Can you filter the rows below and copy out every one that contains the string "slide"?

------------------------------------

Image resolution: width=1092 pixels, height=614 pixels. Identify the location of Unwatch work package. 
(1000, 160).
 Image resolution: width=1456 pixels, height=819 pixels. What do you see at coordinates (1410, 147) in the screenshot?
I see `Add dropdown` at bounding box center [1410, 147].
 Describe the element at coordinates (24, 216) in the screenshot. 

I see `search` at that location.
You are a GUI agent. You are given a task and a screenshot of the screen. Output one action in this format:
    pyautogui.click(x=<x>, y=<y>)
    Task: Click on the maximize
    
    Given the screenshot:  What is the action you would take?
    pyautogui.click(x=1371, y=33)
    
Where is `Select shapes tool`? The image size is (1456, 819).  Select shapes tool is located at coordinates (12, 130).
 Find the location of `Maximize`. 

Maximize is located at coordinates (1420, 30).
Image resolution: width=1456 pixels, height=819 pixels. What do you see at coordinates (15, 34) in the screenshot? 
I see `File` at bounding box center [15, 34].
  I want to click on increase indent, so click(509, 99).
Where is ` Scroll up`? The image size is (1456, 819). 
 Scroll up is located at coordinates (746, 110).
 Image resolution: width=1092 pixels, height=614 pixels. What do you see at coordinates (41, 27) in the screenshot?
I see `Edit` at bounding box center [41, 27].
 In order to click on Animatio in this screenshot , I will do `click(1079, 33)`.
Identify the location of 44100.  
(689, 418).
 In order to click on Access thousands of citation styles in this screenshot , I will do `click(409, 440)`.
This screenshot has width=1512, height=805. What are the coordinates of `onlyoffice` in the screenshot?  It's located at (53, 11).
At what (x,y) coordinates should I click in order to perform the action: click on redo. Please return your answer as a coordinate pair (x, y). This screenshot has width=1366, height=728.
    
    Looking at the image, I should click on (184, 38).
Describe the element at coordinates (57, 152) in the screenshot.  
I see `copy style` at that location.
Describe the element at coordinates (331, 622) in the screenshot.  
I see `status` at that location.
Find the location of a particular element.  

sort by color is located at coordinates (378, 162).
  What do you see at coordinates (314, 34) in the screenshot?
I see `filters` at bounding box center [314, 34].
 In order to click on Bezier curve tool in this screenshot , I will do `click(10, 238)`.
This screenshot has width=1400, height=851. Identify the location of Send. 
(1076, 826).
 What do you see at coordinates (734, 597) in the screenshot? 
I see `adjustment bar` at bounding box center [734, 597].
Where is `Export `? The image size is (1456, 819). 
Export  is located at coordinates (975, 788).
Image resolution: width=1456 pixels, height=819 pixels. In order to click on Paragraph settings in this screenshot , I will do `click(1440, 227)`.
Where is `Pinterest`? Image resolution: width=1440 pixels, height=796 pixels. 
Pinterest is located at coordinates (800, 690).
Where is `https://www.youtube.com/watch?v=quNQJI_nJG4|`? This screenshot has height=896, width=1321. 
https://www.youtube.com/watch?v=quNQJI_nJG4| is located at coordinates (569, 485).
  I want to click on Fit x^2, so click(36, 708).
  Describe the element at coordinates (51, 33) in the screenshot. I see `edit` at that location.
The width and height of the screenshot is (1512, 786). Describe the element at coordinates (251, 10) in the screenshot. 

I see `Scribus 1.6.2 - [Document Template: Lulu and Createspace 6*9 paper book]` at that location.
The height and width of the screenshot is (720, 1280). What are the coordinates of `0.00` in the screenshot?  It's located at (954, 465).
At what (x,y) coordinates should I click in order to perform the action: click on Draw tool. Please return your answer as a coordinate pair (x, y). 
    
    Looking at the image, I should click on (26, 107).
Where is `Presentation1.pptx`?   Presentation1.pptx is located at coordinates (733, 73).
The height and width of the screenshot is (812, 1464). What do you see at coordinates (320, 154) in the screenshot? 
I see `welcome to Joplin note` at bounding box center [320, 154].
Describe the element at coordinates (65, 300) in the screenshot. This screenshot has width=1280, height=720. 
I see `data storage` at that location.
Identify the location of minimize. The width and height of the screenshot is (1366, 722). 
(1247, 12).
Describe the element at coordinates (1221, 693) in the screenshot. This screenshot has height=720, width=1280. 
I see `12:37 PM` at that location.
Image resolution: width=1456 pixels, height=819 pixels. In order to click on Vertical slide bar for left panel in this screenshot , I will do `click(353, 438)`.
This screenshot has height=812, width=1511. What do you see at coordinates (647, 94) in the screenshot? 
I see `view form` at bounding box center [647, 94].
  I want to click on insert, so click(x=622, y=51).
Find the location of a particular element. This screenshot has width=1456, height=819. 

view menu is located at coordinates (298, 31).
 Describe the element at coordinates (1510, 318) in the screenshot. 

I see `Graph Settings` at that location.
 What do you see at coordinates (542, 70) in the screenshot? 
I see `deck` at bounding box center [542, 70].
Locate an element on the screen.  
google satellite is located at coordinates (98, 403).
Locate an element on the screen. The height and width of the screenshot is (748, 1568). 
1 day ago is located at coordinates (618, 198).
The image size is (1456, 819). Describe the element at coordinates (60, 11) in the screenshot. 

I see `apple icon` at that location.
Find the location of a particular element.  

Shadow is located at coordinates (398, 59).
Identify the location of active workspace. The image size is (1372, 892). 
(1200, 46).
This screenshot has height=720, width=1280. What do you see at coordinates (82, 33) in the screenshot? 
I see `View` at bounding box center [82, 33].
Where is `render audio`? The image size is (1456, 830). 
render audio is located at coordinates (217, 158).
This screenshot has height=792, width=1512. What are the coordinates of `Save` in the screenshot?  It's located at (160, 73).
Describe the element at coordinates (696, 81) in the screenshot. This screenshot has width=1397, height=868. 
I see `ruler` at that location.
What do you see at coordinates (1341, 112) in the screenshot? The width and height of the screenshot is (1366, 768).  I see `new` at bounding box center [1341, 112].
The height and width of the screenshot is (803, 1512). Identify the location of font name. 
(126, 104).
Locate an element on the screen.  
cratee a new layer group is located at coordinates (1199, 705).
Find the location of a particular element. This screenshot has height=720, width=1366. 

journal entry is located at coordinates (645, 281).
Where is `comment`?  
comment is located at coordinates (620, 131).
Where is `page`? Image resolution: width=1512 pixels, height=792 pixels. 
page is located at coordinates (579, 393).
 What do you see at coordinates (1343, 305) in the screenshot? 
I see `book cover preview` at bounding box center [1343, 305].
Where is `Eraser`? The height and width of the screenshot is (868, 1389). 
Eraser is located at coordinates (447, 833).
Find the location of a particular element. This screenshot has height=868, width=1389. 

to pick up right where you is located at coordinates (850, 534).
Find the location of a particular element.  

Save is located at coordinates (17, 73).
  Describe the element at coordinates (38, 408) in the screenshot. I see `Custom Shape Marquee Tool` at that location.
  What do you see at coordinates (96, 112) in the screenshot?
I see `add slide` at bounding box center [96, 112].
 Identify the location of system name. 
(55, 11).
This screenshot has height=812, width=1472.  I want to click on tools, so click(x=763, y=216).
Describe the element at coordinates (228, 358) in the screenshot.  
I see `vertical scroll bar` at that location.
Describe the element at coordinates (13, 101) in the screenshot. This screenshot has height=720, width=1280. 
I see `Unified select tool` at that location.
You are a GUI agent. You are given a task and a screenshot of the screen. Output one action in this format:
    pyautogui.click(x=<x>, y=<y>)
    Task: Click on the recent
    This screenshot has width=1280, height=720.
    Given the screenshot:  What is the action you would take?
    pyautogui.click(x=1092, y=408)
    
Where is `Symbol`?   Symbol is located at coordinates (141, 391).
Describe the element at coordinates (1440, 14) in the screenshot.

------------------------------------

:: Result of the task ::
Image resolution: width=1456 pixels, height=819 pixels. In order to click on Vertical slide bar for left panel in this screenshot , I will do `click(353, 438)`.
I see `add slide` at bounding box center [96, 112].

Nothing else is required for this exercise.